== Task statement ==
Where a line in the records below includes "purple", pull that line out.

== Data records ==
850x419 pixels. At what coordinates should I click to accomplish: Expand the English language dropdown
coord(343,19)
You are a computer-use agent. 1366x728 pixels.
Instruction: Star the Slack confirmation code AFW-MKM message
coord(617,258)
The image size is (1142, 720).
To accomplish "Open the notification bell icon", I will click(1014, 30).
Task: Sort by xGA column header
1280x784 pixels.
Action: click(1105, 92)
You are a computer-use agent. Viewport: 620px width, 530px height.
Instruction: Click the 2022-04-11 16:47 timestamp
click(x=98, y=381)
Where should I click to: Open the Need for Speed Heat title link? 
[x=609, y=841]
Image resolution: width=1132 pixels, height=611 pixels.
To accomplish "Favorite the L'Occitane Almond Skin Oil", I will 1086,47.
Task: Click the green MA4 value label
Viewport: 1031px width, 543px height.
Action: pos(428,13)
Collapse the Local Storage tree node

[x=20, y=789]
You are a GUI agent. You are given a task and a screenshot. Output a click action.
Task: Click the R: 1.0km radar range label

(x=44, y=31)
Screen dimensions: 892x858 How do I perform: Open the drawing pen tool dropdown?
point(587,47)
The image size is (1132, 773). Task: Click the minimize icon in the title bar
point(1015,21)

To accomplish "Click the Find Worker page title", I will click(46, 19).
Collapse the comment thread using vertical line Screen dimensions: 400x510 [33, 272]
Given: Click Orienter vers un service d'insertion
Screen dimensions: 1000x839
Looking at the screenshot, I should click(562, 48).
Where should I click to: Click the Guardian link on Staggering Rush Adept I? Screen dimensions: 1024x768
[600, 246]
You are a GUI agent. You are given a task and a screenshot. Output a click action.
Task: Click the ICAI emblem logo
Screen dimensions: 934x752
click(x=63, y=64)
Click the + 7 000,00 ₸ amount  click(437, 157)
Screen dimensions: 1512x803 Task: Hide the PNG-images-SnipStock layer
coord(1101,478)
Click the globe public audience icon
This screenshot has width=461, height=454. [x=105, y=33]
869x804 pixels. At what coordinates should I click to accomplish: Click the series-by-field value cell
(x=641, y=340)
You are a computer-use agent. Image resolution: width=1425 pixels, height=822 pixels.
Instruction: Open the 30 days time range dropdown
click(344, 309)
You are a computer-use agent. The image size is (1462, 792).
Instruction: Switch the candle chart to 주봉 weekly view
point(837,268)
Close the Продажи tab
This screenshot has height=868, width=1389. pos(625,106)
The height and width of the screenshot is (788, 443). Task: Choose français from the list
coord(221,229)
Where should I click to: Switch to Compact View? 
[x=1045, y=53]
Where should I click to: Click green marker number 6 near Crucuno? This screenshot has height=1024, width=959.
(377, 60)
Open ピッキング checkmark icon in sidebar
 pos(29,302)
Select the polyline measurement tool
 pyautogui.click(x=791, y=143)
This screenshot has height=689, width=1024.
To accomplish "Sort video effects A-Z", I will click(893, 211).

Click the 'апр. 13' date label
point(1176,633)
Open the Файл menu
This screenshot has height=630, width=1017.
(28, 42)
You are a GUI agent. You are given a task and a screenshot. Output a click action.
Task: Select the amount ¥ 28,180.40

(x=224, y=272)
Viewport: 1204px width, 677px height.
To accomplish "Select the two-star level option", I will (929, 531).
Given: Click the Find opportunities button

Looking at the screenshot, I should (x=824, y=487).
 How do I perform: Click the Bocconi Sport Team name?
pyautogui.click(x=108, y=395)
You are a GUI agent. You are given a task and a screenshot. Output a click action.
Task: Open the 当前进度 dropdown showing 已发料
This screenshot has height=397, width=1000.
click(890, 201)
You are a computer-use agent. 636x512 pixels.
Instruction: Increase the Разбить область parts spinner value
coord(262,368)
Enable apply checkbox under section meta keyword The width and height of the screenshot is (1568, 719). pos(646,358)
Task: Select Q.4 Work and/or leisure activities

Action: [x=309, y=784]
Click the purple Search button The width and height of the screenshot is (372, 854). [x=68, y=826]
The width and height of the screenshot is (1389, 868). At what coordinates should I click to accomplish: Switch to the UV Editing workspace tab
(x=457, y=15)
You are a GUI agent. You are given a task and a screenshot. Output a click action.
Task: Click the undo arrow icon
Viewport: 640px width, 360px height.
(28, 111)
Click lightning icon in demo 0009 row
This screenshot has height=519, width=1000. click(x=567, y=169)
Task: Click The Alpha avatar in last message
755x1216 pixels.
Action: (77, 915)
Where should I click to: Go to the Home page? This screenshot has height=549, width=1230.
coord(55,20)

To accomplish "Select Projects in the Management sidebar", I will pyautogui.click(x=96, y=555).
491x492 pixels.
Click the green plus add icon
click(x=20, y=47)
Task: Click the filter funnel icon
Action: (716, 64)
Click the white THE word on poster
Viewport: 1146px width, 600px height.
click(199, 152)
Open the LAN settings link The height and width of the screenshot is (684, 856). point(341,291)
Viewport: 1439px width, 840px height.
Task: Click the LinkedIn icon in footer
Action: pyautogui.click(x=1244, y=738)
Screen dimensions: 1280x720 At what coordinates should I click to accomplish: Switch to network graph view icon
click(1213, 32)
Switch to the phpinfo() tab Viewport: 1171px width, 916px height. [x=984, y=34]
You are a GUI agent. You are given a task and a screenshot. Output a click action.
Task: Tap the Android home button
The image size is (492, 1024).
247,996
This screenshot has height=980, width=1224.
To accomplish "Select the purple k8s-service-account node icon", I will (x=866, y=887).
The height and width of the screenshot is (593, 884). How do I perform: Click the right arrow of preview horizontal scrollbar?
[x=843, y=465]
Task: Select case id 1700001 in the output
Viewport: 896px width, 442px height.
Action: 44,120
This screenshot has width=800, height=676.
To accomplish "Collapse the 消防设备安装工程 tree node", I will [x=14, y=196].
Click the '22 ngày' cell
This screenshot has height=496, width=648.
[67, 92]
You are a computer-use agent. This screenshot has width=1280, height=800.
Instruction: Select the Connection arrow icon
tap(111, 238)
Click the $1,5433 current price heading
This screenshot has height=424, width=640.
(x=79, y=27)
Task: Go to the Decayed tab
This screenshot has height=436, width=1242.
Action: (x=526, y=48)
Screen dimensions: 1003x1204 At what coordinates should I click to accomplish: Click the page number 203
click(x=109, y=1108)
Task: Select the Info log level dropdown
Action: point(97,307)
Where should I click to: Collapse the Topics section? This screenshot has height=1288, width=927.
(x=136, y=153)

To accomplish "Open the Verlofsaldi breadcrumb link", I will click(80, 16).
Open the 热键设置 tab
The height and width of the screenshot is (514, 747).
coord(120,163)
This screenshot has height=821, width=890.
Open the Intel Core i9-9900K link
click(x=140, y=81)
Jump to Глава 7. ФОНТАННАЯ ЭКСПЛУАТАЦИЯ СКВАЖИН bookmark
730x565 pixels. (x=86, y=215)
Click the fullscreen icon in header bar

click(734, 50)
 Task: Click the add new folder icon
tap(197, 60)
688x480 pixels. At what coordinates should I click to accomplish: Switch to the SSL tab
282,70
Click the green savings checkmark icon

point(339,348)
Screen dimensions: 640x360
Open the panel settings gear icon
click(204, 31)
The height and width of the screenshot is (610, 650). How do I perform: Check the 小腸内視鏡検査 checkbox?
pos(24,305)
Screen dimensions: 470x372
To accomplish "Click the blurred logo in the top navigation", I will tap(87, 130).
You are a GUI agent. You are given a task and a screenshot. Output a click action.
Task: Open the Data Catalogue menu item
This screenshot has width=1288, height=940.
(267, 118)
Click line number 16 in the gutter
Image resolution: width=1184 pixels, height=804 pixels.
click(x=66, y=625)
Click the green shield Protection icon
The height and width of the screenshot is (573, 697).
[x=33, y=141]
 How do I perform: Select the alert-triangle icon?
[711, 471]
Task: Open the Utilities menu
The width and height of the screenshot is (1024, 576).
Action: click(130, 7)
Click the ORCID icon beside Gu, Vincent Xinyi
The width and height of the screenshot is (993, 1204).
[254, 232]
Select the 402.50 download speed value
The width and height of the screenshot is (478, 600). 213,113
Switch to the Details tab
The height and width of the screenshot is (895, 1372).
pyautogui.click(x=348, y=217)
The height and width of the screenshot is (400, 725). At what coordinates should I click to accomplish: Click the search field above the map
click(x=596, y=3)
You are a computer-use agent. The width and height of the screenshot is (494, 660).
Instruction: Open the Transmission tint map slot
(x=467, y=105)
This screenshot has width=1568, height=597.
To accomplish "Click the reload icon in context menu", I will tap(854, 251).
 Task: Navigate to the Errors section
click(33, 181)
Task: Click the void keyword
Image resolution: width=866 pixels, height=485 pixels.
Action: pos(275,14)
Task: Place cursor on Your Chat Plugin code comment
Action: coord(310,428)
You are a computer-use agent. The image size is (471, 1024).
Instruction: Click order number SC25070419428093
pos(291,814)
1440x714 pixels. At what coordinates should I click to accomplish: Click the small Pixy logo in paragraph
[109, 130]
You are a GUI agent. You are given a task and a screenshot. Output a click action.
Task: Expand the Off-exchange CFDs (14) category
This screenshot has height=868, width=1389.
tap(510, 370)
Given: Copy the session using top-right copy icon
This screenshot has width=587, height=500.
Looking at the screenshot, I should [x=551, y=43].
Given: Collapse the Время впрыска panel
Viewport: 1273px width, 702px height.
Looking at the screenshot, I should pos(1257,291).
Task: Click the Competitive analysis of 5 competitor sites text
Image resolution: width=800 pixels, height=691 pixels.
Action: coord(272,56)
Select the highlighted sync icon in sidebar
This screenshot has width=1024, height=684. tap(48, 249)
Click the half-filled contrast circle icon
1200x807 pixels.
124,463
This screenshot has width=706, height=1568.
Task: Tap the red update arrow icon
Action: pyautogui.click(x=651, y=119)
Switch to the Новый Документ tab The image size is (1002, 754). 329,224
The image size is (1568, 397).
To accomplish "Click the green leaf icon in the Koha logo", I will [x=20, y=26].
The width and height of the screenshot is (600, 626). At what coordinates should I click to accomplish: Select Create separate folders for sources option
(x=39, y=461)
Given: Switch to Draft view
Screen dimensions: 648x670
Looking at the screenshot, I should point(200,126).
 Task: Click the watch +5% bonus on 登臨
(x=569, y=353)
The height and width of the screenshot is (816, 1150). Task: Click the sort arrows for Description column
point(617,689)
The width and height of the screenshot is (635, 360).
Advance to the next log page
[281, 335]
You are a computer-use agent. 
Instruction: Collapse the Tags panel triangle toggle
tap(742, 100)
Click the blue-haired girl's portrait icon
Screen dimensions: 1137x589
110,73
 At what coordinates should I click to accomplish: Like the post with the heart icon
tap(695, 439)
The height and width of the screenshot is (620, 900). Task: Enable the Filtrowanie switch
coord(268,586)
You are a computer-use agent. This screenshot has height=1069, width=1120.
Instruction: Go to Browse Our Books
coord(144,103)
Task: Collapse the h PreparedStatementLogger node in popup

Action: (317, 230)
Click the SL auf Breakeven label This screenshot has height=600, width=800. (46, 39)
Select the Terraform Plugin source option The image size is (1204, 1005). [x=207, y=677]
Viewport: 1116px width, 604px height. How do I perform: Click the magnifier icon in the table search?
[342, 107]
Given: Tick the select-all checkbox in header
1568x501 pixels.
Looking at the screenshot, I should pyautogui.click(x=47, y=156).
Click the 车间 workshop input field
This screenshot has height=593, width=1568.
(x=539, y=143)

== Answer section ==
Click the purple Search button The width and height of the screenshot is (372, 854). [x=68, y=826]
To accomplish "Select the purple k8s-service-account node icon", I will (x=866, y=887).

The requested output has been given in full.